Stored data
━━━━━━
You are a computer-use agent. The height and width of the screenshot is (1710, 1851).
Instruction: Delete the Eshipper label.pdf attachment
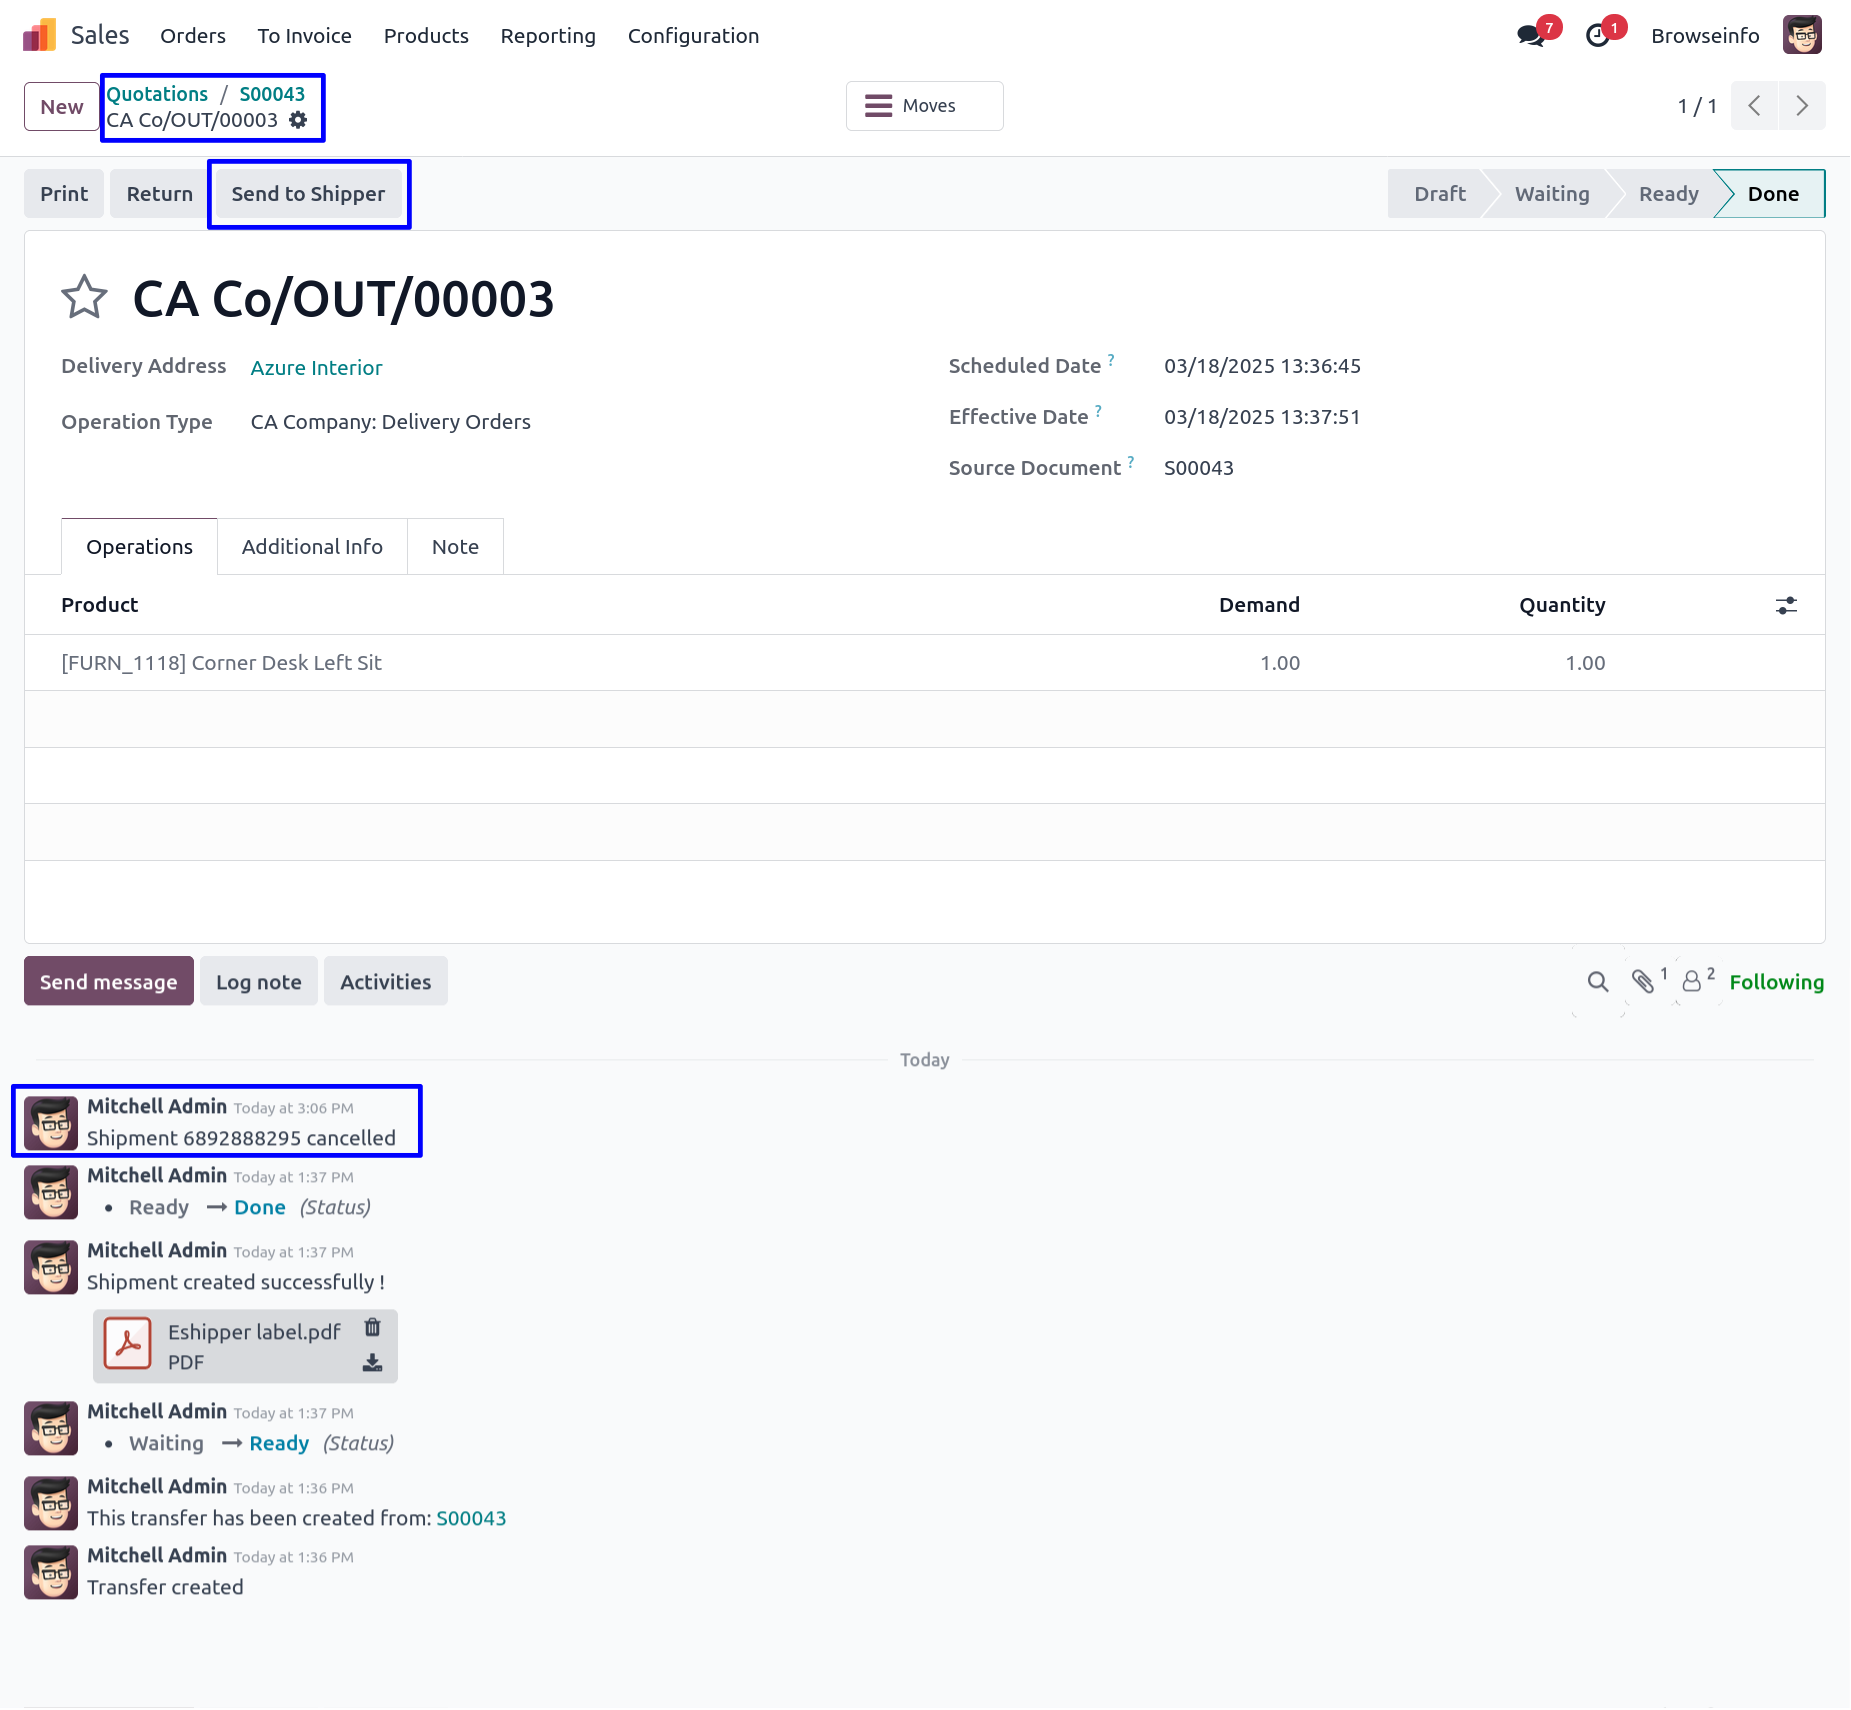(372, 1328)
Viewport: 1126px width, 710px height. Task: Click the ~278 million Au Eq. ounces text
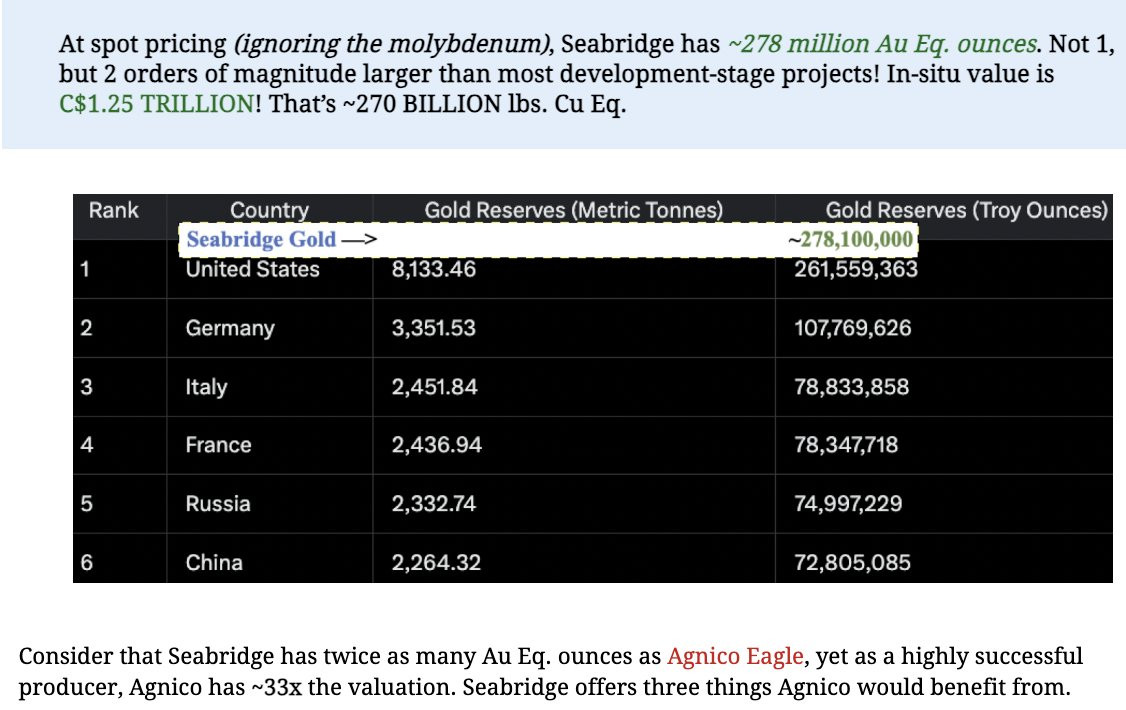(x=883, y=45)
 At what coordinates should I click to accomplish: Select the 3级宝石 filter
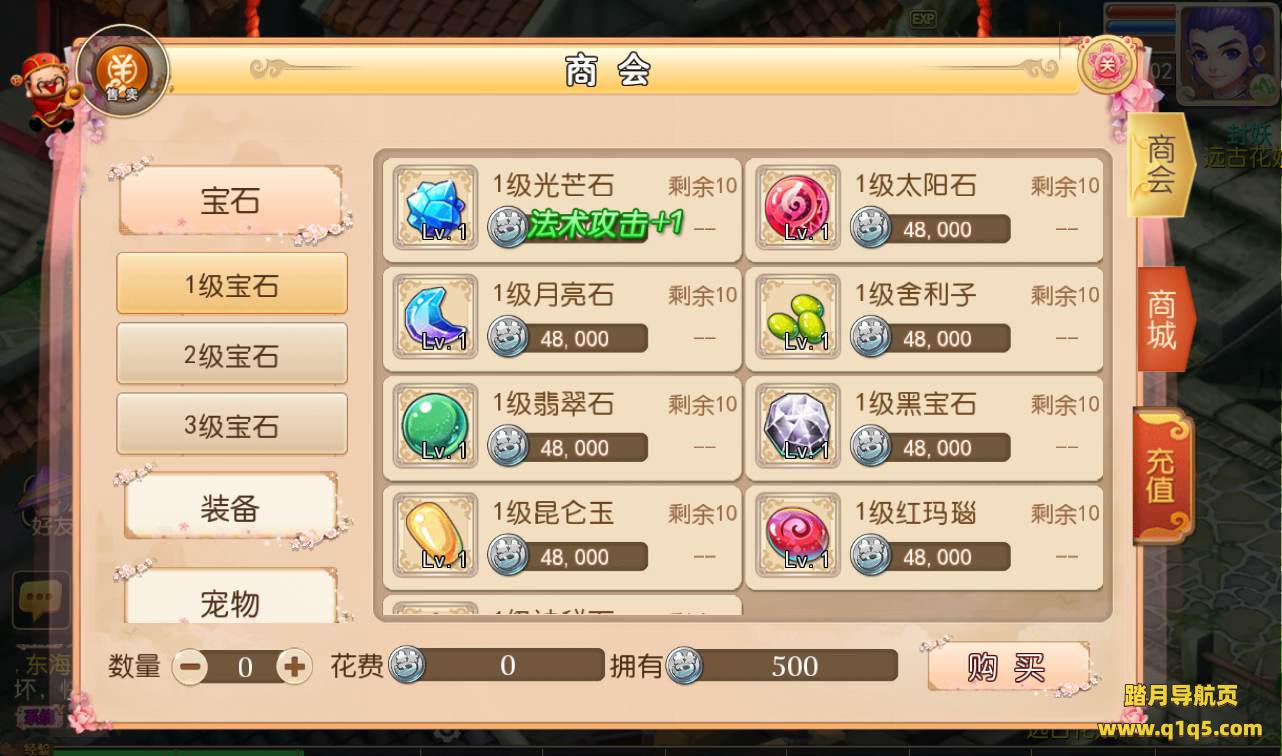tap(232, 424)
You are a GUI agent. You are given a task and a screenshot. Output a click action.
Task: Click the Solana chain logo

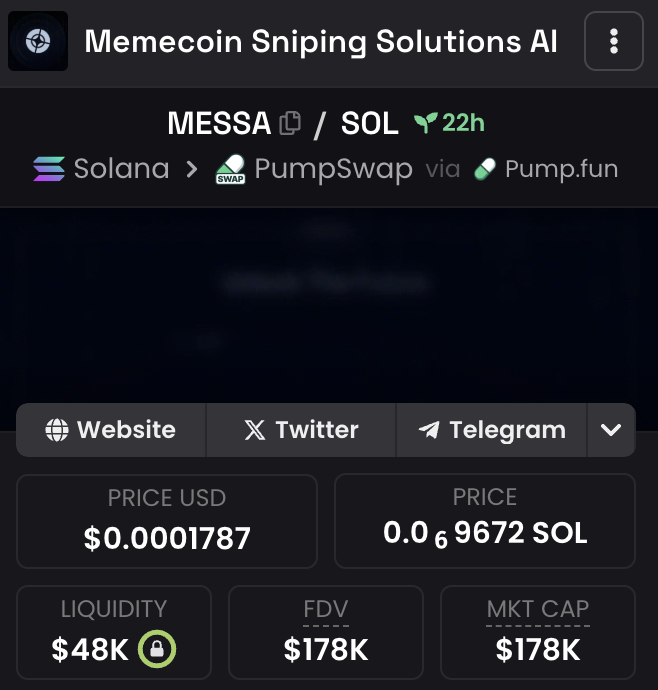point(49,169)
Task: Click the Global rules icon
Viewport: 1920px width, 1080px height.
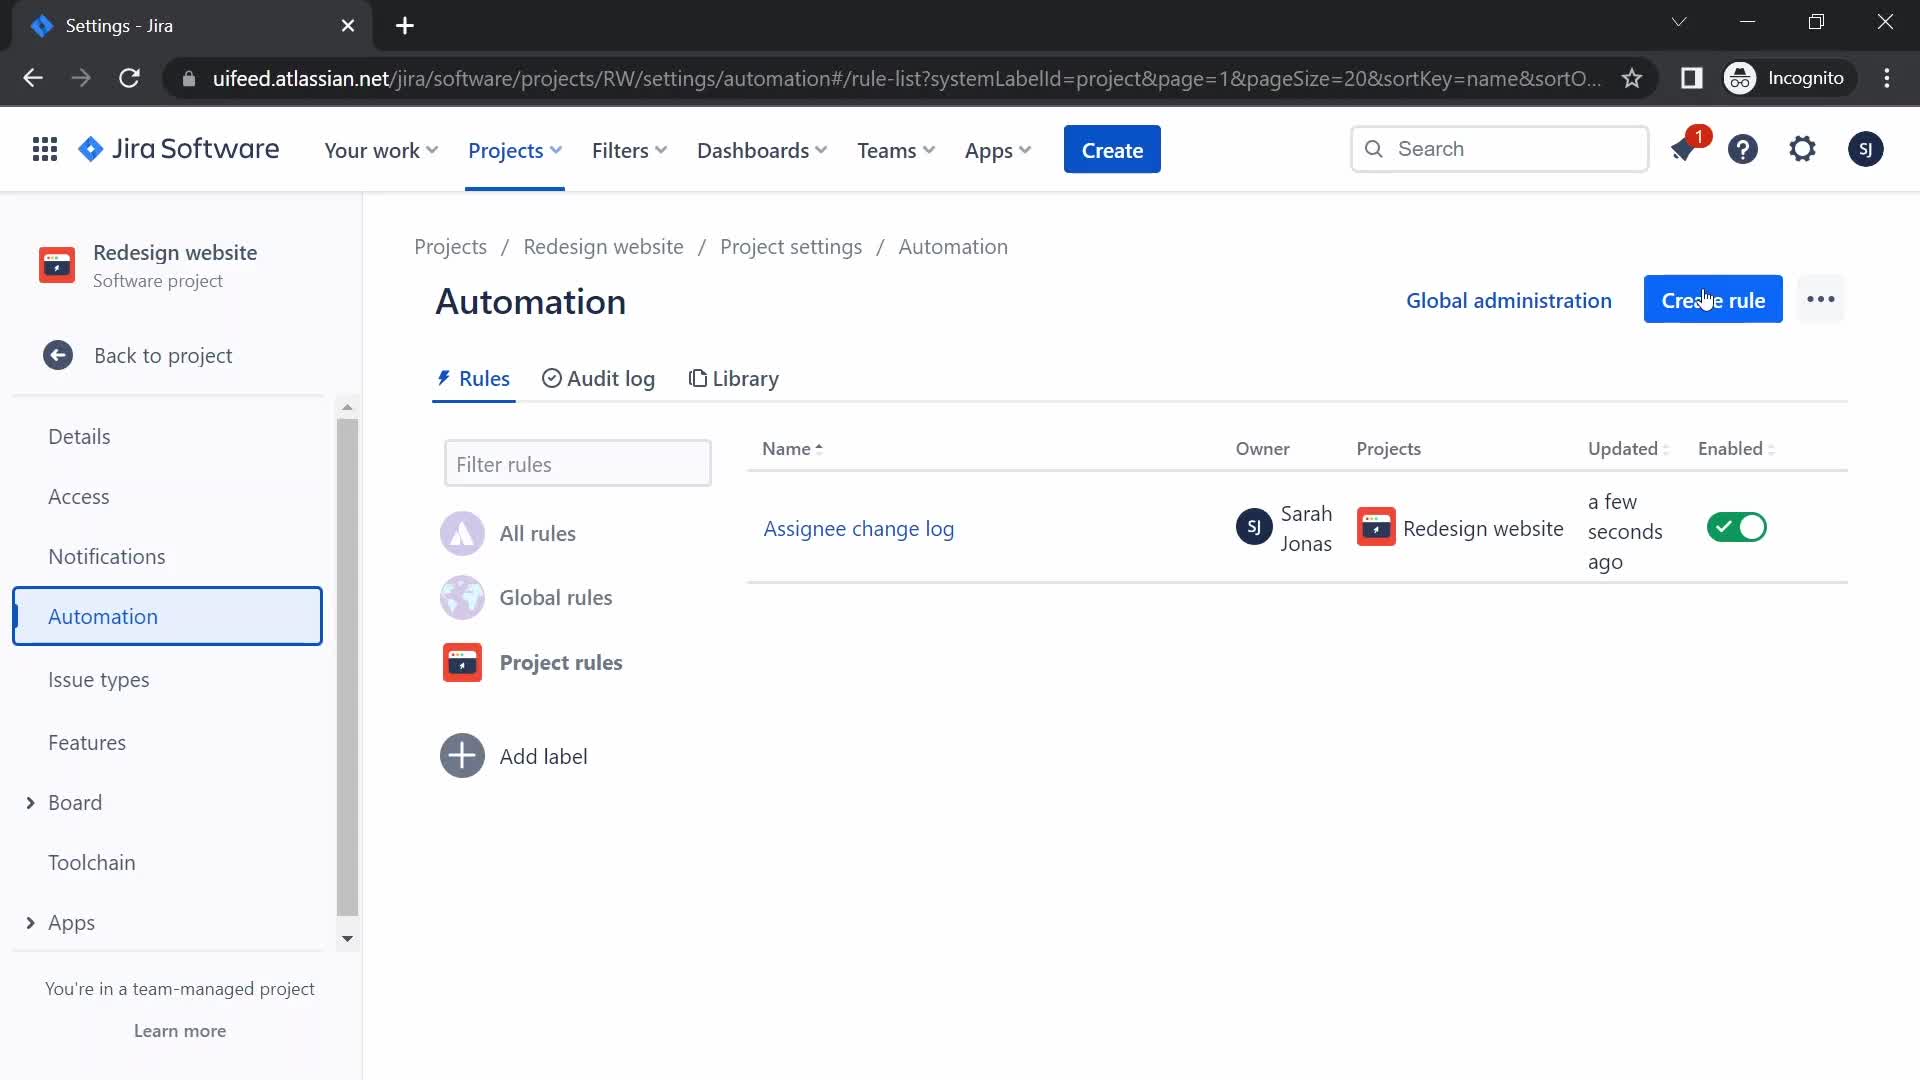Action: coord(464,597)
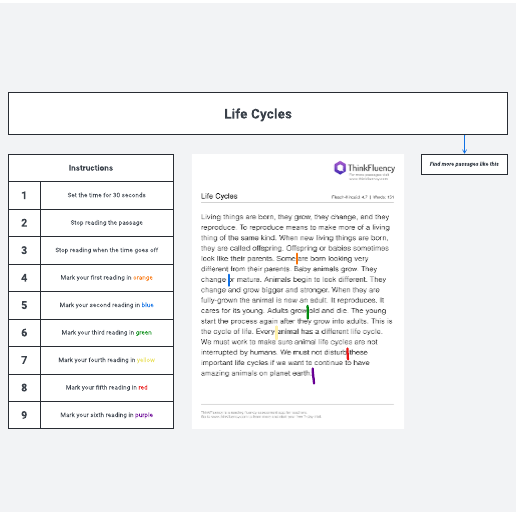Select the blue reading marker in passage
This screenshot has height=516, width=516.
click(229, 279)
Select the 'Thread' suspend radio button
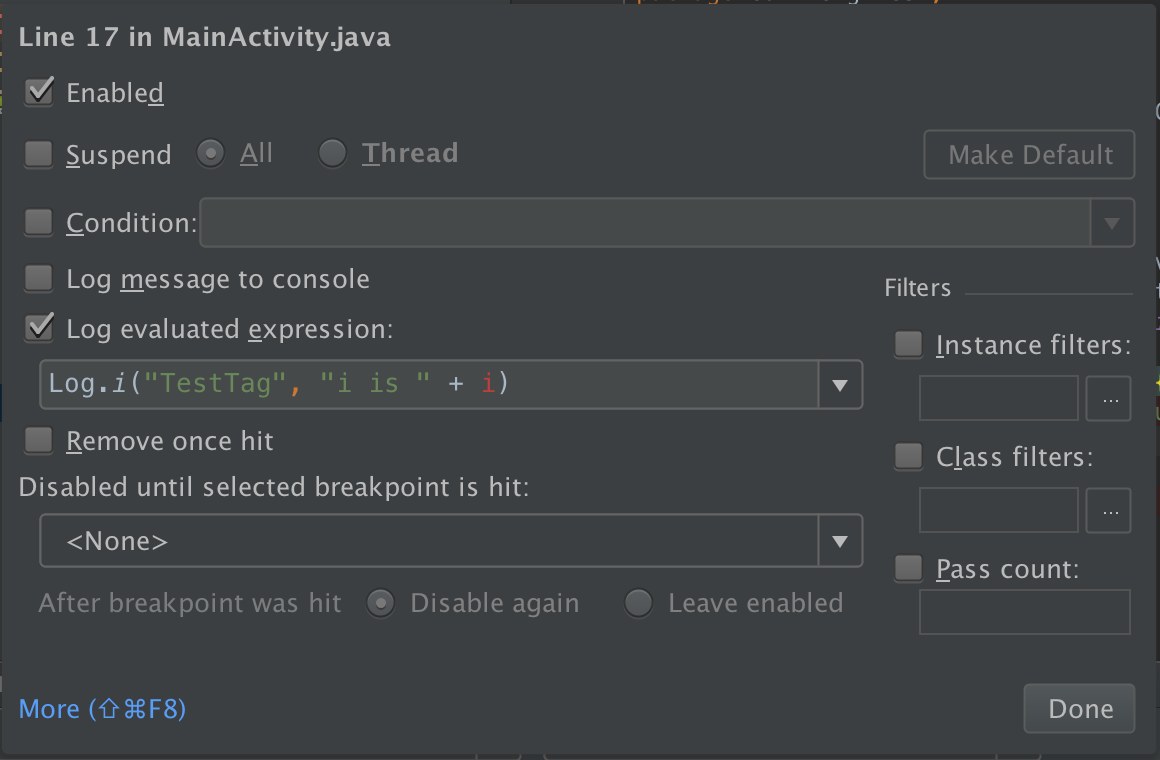Image resolution: width=1160 pixels, height=760 pixels. [x=331, y=153]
━━━━━━
Your task.
Lines with the string "agent": say how many appear in the entries above, giving the number alone.

Solution.
2